La vida regresando primero

Lo que más me impresionó fue lo rápido que la vida había reclamado el cráter. Brotes jóvenes de ‘ohi’a lehua, algunos apenas a la altura de la rodilla, se abren paso entre las grietas de una roca que, geológicamente hablando, es una recién nacida. Un ganso nene cruzó el sendero delante de nosotros con la confianza despreocupada de una criatura que es dueña del lugar, cosa que, honestamente, lo es más que nosotros. Lia señaló un grupo de helechos creciendo directamente de una grieta de vapor, prosperando con un calor que nos habría ampollado las botas si nos hubiéramos quedado ahí demasiado tiempo. El cráter no está muerto. Se está recuperando en tiempo real, y uno tiene la suerte de verlo.

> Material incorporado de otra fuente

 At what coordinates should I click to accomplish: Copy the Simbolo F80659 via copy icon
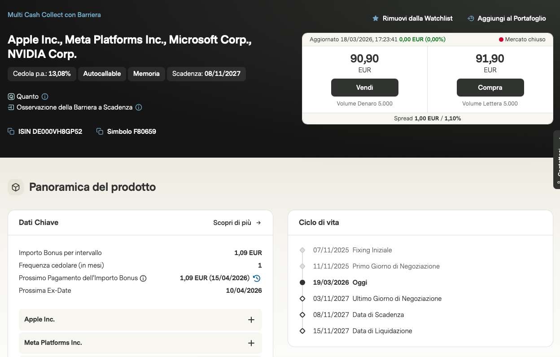100,132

Vapor saliendo de un respiradero en el suelo agrietado de lava del cráter Kilauea Iki, con helechos jóvenes creciendo cerca

El circuito del mirador

El circuito completo se conecta con el sendero del borde del cráter, que ofrece una vista hacia abajo del suelo que acabas de cruzar — una buena manera de apreciar la escala, ya que desde abajo es imposible juzgar cuán grande es realmente el cráter. Desde el borde, las diminutas figuras de otros excursionistas cruzando la plancha se ven casi absurdas contra el tamaño de la pared de la caldera detrás de ellos.

Cuándo ir: Temprano por la mañana evita tanto el calor sobre el suelo expuesto del cráter como la mayoría de los grupos turísticos. El sendero está abierto todo el año, pero puede cerrarse temporalmente durante períodos de actividad volcánica — revisa las alertas del parque antes de ir.